TCR is not cross-reactive with N. brasiliensis-derived antigens and Th2 cells were not induced by unspecific bystander activation (Fig. 3a,b). To support these findings in another system, we repeated these experiments with Smarta/4get mice, which express a transgenic TCR specific Rolziracetam for lymphocytic choriomeningitis virus (LCMV)GP61–80 peptide in I-Ab.
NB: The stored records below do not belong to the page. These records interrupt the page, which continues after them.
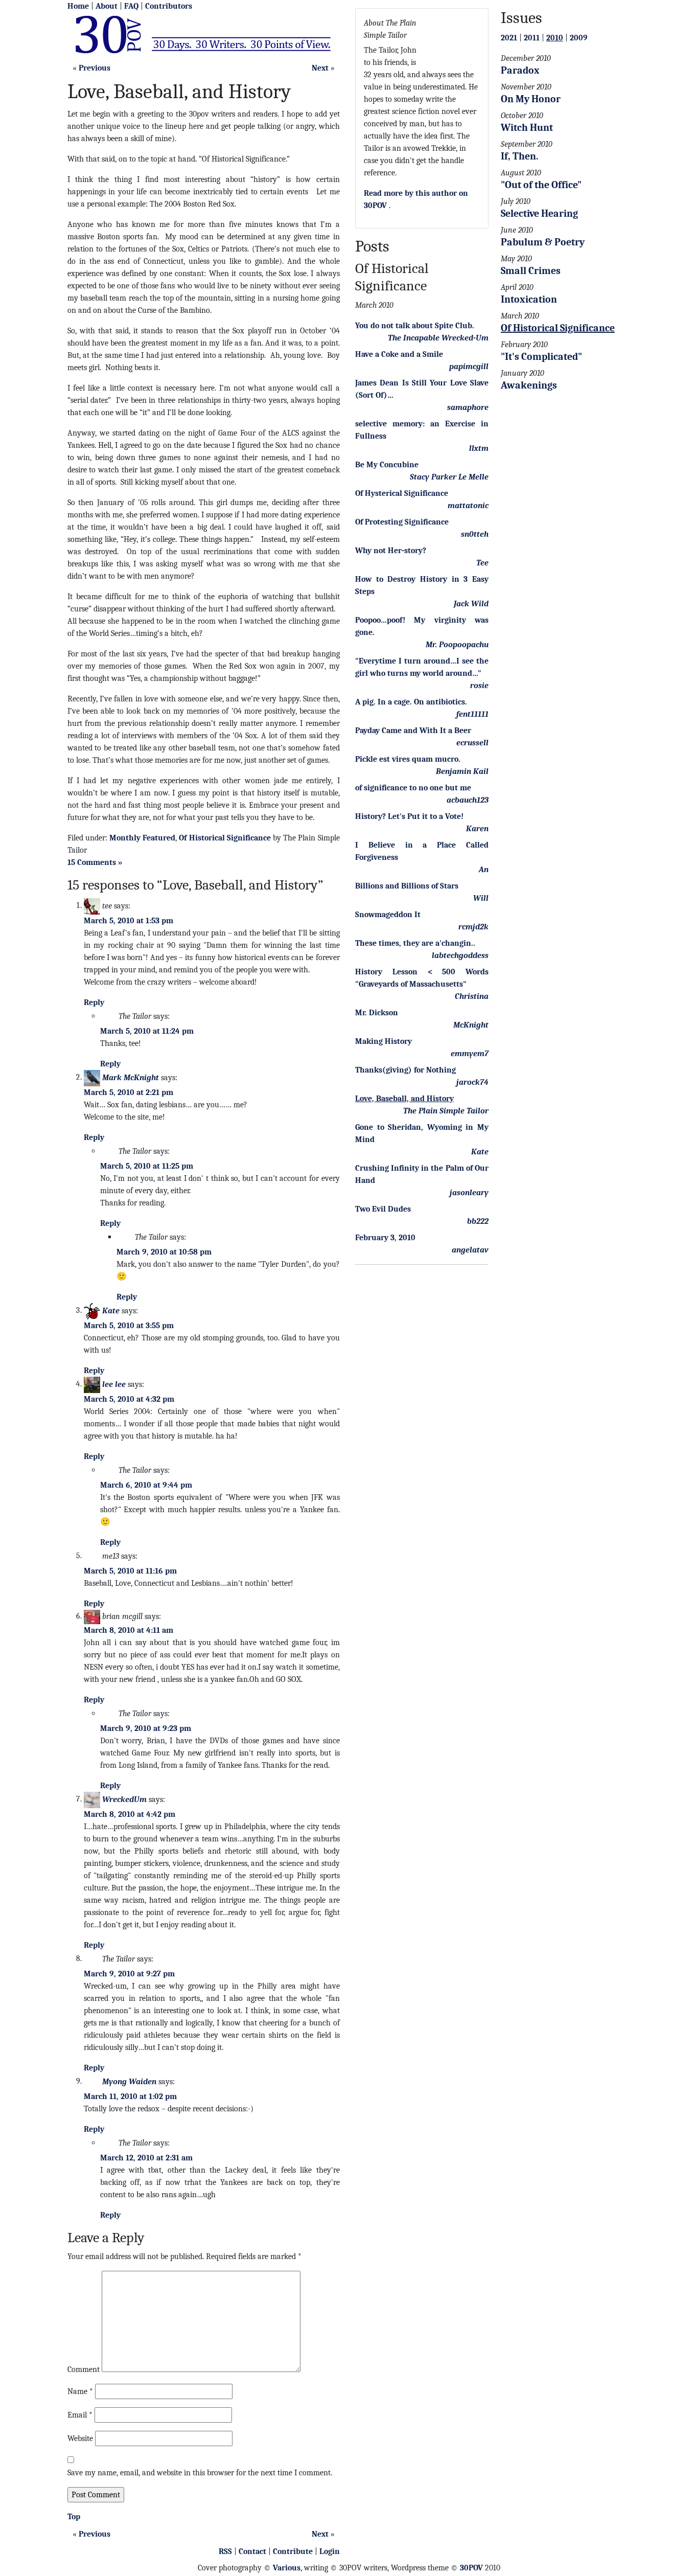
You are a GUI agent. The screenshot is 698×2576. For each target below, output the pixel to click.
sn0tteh (474, 534)
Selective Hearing (539, 213)
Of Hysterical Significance (401, 493)
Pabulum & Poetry (543, 242)
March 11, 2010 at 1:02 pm (130, 2096)
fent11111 (472, 714)
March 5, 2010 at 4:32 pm (129, 1399)
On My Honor (531, 99)
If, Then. (520, 156)
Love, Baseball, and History (404, 1098)
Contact (252, 2551)
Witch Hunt (527, 127)
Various (286, 2567)
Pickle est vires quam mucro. (407, 759)
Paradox (520, 70)
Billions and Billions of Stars (406, 886)
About (107, 6)
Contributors (168, 6)
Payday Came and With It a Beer (413, 730)
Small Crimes (531, 271)
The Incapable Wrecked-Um (438, 338)
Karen (477, 828)
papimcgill (468, 366)
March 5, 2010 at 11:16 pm (130, 1571)
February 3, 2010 (385, 1237)
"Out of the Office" (541, 185)
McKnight (470, 1025)
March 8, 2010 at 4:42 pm (129, 1814)
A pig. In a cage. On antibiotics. (411, 701)
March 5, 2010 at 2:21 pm (128, 1092)
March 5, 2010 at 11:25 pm (146, 1166)
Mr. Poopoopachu (457, 644)
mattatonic (468, 505)
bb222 (477, 1221)
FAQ (131, 6)
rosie (479, 685)
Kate (111, 1310)
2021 (509, 37)
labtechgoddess (460, 955)
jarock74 (472, 1082)
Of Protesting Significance (402, 522)
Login (329, 2551)
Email (79, 2415)
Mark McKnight (130, 1077)
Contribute (293, 2551)
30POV (471, 2567)
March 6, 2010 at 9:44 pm (146, 1485)
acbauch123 (467, 800)
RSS (225, 2551)
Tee (482, 562)
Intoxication (529, 299)
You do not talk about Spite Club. (414, 325)
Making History (383, 1041)
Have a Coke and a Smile (399, 354)
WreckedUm (124, 1799)
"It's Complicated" (541, 356)
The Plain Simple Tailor (445, 1110)
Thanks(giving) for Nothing (405, 1070)
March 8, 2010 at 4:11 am (128, 1630)
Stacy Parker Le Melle (449, 477)
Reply (94, 1002)
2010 (554, 37)
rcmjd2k (473, 926)
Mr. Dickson (376, 1012)
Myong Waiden (129, 2081)
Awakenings (529, 385)
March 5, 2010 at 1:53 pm (128, 920)
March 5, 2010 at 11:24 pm (147, 1031)
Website (80, 2438)
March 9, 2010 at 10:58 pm (164, 1252)
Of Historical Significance (224, 837)
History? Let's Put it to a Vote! (409, 816)
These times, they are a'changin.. (415, 943)
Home (78, 6)
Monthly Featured (142, 837)
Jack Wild (471, 603)
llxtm (478, 448)
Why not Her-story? (390, 550)
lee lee (114, 1383)
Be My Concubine (386, 464)
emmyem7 (469, 1053)
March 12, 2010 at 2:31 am (146, 2157)
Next (320, 68)
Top (73, 2516)
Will (480, 898)
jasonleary (469, 1192)
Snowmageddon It (388, 914)
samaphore (467, 407)
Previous (94, 68)
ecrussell (472, 742)
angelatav (470, 1250)
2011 (532, 37)
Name (80, 2391)
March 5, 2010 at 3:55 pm (129, 1325)
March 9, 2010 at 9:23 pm (145, 1728)
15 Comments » (95, 862)
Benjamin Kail (462, 771)
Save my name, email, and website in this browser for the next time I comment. (199, 2472)
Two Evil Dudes (383, 1209)
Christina (471, 996)
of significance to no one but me (413, 787)
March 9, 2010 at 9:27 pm (129, 1973)
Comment (83, 2369)
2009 (579, 37)
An (483, 869)
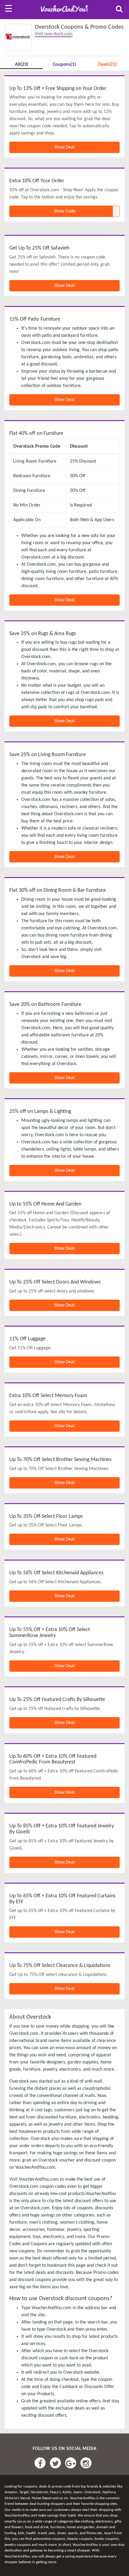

In contrast to DO11/4get mice, N. brasiliensis infection of Smarta/4get mice did not induce Th2 cells (Fig. 4a). This was not because of differences in the genetic background because comparable frequencies of Th2 cells were observed in normal 4get mice on C57BL/6 or BALB/c background (compare Figs 3a and 4a). However, co-expression of three different endogenous TCR α-chains (Vα3.2, Vα8.3 and Vα11) together with the transgenic Vα2 chain was not observed in Smarta/4get mice (Fig. 4b). This might reflect a more efficient positive selection process in comparison to thymocyte maturation in DO11.